Riffsuion Fine-Tune

This is a Fine-Tuned version of Rifussion, trained on bass samples extracted from the NSynth dataset. The porpuse of this work is to evaluate the performance of the model to generate bass audio samples.

Notes

This is the way I found to achieve this goal, if you have a better idea for doing this, please share it with me.

Quickstart Guide

Clone the Riffusion repository and install the requirements.txt file from: Riffusion Github

import torch
from diffusers import DiffusionPipeline

pipe = DiffusionPipeline.from_pretrained("DaveLoay/Riffusion_FT_Bass_512_4000", torch_dtype=torch.float16).to(device)
prompt = "Your desired prompt"
image = pipe(prompt).images[0]

After that, you would have been generated an spectrogram saved on image. So if you want to convert this image into an audio file, you could use the spectrogram_image_converter mehtod contained in the Rifussion repo.

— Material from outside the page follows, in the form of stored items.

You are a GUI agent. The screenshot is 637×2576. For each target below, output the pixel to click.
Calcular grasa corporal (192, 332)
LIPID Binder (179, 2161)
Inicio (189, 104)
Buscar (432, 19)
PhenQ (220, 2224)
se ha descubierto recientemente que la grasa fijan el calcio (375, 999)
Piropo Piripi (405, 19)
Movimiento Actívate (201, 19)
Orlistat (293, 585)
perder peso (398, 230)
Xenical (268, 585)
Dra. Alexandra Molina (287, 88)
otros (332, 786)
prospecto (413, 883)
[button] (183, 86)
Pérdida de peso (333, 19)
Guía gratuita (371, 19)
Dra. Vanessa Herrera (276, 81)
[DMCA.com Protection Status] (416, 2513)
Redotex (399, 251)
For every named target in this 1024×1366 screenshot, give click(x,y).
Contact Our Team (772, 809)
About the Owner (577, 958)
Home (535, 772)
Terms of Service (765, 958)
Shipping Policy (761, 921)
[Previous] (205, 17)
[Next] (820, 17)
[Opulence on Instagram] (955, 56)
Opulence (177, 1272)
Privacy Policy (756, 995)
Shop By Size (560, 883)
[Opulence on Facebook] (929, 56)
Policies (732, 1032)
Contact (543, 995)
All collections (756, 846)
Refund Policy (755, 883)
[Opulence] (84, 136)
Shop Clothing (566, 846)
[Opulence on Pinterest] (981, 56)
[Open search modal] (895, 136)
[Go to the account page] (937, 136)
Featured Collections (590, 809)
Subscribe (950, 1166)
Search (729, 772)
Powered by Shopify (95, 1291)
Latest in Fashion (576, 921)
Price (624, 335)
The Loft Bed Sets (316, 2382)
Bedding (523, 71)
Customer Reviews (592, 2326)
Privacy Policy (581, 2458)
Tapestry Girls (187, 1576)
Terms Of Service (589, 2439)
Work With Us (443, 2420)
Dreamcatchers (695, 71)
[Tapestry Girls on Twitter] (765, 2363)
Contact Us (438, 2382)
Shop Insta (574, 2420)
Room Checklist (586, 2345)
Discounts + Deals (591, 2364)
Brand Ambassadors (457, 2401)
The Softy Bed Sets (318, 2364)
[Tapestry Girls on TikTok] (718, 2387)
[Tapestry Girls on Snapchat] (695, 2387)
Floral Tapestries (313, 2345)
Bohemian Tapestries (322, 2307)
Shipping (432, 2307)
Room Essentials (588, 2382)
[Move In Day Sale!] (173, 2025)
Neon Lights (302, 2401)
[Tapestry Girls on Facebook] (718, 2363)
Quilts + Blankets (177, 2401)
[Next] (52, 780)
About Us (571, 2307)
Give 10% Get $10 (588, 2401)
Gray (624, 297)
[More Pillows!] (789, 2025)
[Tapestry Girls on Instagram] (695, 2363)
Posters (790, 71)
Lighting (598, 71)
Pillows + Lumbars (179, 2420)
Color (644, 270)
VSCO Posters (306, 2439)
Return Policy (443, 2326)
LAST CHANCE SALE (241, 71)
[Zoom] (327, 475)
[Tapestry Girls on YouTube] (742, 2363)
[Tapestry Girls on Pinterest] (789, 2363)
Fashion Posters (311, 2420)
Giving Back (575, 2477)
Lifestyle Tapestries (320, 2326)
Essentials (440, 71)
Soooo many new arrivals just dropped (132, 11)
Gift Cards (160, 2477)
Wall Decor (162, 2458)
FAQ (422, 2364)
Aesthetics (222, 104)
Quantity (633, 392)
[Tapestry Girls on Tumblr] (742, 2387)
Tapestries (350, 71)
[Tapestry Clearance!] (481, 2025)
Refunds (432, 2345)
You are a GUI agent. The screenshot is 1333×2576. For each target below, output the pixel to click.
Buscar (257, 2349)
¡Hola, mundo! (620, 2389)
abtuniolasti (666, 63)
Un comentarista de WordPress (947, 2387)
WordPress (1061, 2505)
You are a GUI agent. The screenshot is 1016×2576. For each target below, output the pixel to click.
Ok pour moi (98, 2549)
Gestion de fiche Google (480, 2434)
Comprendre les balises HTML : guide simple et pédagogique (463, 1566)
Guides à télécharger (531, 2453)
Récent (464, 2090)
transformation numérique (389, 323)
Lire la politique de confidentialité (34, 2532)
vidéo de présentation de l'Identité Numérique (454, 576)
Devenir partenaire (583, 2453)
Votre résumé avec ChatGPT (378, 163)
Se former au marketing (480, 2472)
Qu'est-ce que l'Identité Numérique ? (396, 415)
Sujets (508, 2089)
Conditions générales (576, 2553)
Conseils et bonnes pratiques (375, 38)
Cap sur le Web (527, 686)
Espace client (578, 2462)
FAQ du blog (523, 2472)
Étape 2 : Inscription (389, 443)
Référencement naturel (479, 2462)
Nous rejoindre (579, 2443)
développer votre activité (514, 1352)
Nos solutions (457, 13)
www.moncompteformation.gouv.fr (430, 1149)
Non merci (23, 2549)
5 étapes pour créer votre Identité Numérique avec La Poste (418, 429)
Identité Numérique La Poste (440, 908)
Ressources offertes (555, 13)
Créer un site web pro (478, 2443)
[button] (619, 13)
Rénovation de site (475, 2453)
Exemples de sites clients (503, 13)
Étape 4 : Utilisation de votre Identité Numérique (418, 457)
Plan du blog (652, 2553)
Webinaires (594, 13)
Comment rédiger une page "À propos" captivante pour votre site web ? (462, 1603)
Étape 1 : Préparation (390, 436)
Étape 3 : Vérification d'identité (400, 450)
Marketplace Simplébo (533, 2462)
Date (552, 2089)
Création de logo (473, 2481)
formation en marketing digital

from riffusion.spectrogram_image_converter import SpectrogramImageConverter
from riffusion.spectrogram_params import SpectrogramParams

params = SpectrogramParams()
converter = SpectrogramImageConverter(params)
audio = converter.audio_from_spectrogram_image(image)

Fine Tuning

For the Fine-Tuning process, I used the bass samples from the test split in the NSynth dataset, which you can check out here: NSynth Dataset

You can find the pre-processed files in my repo, here: DaveLoay/NSynth_Bass_Captions

And as mention in the official Rifussion HF repo, I used the train_text_to_image script contained in the Diffusers repo, which you can check out here: Diffusers Repo

After configuring all dependencies, I used the following code to train the model:

  accelerate launch --mixed_precision="fp16"  train_text_to_image.py \
    --pretrained_model_name_or_path=riffusion/riffusion-model-v1 \
    --dataset_name=DaveLoay/NSynth_Bass_Captions \
    --resolution=512 \
    --use_ema \
    --train_batch_size=3 \
    --gradient_accumulation_steps=4 \
    --gradient_checkpointing \
    --max_train_steps=4000 \
    --learning_rate=1e-05 \
    --max_grad_norm=1 \
    --lr_scheduler="constant" --lr_warmup_steps=0 \
    --output_dir="Riffusion_FT_Bass_512_4000" \
    --push_to_hub